La Vision Technocapitaliste du Monde est en effet une vision qui dé-subjectivise fondamentalement les êtres et choses du monde en ne prenant en compte que leur seul aspect utilitaire. Un exemple. « Un arbre ». La Vision Technocapitaliste du Monde ne le perçoit pas comme un « coin d’ombre » susceptible de vous protéger du soleil, mais uniquement comme recel ou potentiel d’ « objets » ou de « marchandises ». Autre exemple. Vous avez perdu un être aimé. Vous êtes triste. Or, au regard de cette Vision, à l’essence froide, il n’y a ni « être aimé » ni « tristesse ». Elle estime même que les « valeurs » subjectives ou sentimentales que vous accordez au corps du défunt (« amour perdu », « souvenirs »…) constituent des défroques qui vous aveuglent !… Ouvrez donc les yeux ! vous intime-elle, en considérant que cet être ou plutôt ce « cadavre » – dont la disparition vous déchire tant – n’est rien d’autre qu’une « matière première », soit « encombrante » et « polluante », soit « riche » en « organes » ou « substrats » recyclables et exploitables !… Vous sursautez et vous indignez d’une telle intimation ?… Attention : votre réaction ou position subjective sera immédiatement traitée par les « technocapitalistophiles » – incarnés, par exemple, par vos voisins de palier – d’obscurantiste ou plutôt de « technocapitalistophobe » !… Et n’invoquez surtout pas le caractère « sacré » de la dépouille pour vous défendre : même fervent athée, ils vous confineront au statut d’ « intégriste religieux » !… Vous n’avez donc décidément pas d’autre choix que celui-ci : dire amen aux progrès du technocapitalisme !…
Comment expliquer une telle neutralisation ou désarmement d’une position subjective, somme toute, humaine et sensée ?
C’est que la Vision Technocapitaliste du Monde ne s’impose pas à nous comme une force extérieure contre laquelle on pourrait élever des barrières « éthiques » ou « morales ». Portée, pour reprendre Michel Foucault, par des « dispositifs de pouvoir » (parents, société, école, médias, politiques…), cette Vision s’est diffusée, incrustée dans la langue même que nous adoptons et le corps même que nous portons. Nous L’avons, en d’autres mots, intériorisée. Cette Vision du Monde est donc, aujourd’hui, parlée et défendue par n’importe quel quidam. (D’où, probablement, la réprobation ou animosité générale que ce présent texte récoltera !… Mais soyons optimistes !…)
Concluons. Vivant ou mort, l’Humain est donc, aujourd’hui, ratatiné au statut d’un simple « capital » – « capital humain », dit-on – : vivant, il produit des plus-values (par le travail) et dépense de l’argent (par la consommation); mort, il distribue ses organes et se réduira donc bientôt en engrais bio. Sa « substance » ne cesse donc pas d’être continuellement aspirée par ce Vampire – qui intranquilise sans cesse les vivants comme les morts – : la Vision Technocapitaliste du Monde.
Halloween, c’est décidément la vie de tous les jours !… A ce détail près : la vie de tous les jours s’avance sans masque !…
David VANHOOLANDT
Mohamed BEN MERIEME
Philosophes (Bruxelles)
[1]. L’avenir.net du 15/01/18.
[2]. Propos tenus par un des sondés ayant dit « oui » à l’humusation (Ludovic, 37 ans).

▶ CONSIGNE DE L'EXERCICE
Reproduisez fidèlement, s'il vous plaît, le passage du texte sur la vision technocapitaliste du monde qui va de « Concluons. Vivant ou » à « (Ludovic, 37 ans). ».

▶ LISTE DES DONNÉES
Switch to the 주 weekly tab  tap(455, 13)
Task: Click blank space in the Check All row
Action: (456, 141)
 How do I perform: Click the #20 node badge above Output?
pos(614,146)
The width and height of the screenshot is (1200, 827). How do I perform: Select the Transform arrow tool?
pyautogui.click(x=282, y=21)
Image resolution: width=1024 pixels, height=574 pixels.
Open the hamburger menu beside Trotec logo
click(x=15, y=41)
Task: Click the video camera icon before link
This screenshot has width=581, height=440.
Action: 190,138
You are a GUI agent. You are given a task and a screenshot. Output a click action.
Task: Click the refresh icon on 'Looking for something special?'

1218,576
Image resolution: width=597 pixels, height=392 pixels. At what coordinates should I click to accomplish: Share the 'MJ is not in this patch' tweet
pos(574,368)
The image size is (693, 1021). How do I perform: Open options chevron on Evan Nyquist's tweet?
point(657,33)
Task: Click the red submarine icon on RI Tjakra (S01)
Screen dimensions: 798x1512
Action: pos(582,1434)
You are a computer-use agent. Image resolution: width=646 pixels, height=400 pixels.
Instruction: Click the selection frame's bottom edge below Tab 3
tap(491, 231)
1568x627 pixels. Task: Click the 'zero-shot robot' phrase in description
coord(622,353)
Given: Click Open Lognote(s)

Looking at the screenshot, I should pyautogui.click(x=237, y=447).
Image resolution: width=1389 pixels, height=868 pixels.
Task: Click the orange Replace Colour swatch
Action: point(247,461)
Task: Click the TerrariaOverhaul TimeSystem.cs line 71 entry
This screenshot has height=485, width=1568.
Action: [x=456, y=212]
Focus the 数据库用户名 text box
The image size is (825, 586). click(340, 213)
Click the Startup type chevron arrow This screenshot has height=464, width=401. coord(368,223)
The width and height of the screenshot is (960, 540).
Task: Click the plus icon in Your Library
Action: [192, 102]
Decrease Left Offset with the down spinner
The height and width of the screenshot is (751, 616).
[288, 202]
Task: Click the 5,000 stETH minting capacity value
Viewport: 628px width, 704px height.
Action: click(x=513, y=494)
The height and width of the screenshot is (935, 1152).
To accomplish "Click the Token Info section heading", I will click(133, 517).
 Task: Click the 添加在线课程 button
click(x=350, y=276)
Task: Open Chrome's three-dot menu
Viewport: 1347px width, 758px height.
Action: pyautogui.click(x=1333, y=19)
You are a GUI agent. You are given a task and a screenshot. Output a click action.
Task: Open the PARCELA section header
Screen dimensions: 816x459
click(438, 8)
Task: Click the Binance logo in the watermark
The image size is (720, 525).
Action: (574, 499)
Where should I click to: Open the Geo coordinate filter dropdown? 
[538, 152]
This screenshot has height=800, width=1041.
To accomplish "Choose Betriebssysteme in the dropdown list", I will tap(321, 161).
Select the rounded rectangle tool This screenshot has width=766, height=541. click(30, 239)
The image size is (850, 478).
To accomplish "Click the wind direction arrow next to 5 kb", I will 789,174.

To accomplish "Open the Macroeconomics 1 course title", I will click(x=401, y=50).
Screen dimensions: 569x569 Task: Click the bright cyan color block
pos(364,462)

▶ RÉPONSE RÉDIGÉE
Concluons. Vivant ou mort, l’Humain est donc, aujourd’hui, ratatiné au statut d’un simple « capital » – « capital humain », dit-on – : vivant, il produit des plus-values (par le travail) et dépense de l’argent (par la consommation); mort, il distribue ses organes et se réduira donc bientôt en engrais bio. Sa « substance » ne cesse donc pas d’être continuellement aspirée par ce Vampire – qui intranquilise sans cesse les vivants comme les morts – : la Vision Technocapitaliste du Monde.
Halloween, c’est décidément la vie de tous les jours !… A ce détail près : la vie de tous les jours s’avance sans masque !…
David VANHOOLANDT
Mohamed BEN MERIEME
Philosophes (Bruxelles)
[1]. L’avenir.net du 15/01/18.
[2]. Propos tenus par un des sondés ayant dit « oui » à l’humusation (Ludovic, 37 ans).